One Direction: This Is Us

ONE DIRECTION: THIS IS US (Morgan Spurlock). 90 minutes. Opens Friday (August 30). For venues and times, see Movies. Rating: NN


This Is Us, the latest behind-the-scenes pop tour doc, tells the story of five middle-class British kids and their catastrophic rise to fame in the manufactured band One Direction.

Straddling the line between blindly endorsing them and hanging the wide-eyed boys – now aged 19 to 21 – out to dry, Morgan Spurlock’s portrait exposes almost enough to make you wonder if he’s taking the piss.

On a fabricated-for-film camping trip, for example, Louis Tomlinson (or was it Liam Payne?) wonders what would have happened if just one of them hadn’t turned up for his X Factor audition (where Simon Cowell cleverly plucked them out and grouped them together). His conclusion, so earnest you could hug him, is that each lad is integral to 1D’s success.

Lead heartthrob Harry Styles is curiously quiet during these moments of self-adulation, as if he more than the others might be aware of their expiry date and interchangeability.

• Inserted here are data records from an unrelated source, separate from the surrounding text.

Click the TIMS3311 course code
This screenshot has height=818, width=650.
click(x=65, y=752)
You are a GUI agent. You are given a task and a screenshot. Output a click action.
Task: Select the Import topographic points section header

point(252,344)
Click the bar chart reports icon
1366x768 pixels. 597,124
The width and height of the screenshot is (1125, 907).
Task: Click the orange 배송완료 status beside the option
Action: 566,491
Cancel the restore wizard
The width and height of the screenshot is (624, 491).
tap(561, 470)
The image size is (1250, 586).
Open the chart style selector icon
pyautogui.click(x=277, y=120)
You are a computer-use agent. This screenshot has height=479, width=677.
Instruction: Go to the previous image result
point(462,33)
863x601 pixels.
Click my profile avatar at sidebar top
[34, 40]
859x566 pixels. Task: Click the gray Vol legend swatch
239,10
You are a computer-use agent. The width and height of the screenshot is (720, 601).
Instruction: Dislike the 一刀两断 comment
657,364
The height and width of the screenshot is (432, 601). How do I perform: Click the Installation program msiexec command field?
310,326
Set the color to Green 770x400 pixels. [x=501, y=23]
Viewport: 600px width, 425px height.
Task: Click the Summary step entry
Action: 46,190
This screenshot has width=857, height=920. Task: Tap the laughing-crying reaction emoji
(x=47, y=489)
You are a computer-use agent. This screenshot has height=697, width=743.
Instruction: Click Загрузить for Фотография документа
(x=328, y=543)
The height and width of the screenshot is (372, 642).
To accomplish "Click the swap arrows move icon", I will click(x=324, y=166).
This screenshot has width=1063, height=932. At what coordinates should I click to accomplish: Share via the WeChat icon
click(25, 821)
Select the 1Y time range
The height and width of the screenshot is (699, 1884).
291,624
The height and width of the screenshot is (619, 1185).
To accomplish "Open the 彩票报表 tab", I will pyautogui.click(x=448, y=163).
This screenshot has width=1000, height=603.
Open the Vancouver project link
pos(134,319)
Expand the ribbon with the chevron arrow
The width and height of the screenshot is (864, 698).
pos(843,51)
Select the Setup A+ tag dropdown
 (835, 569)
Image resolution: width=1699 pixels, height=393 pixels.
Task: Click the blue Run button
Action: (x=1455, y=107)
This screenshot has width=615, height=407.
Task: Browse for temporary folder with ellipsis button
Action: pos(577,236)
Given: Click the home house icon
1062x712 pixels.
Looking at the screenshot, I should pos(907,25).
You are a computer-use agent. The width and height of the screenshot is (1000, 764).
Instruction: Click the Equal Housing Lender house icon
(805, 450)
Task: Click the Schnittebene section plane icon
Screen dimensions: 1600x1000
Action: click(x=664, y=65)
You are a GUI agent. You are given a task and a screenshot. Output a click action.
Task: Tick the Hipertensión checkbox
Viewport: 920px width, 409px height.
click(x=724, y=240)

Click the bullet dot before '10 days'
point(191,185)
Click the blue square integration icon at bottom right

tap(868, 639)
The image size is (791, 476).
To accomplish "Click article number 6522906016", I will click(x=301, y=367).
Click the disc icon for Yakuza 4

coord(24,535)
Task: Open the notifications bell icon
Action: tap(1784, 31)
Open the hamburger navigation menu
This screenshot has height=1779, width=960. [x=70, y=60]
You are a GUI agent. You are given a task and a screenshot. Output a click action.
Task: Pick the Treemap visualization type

The boys’ resistance to choreographed dancing, combined with their often stiff performances, makes the film’s abundant same-same concert footage a snooze. The story’s complete dearth of conflict doesn’t help matters.

The only compelling moments involve the boys’ families and a question deserving its own documentary: can parents still parent when their children achieve fame and wealth way beyond their own?

Scenes like Zayn Malik’s mother calling to thank him for the house he bought her are sweet, but like the band itself, too contrived to appreciate.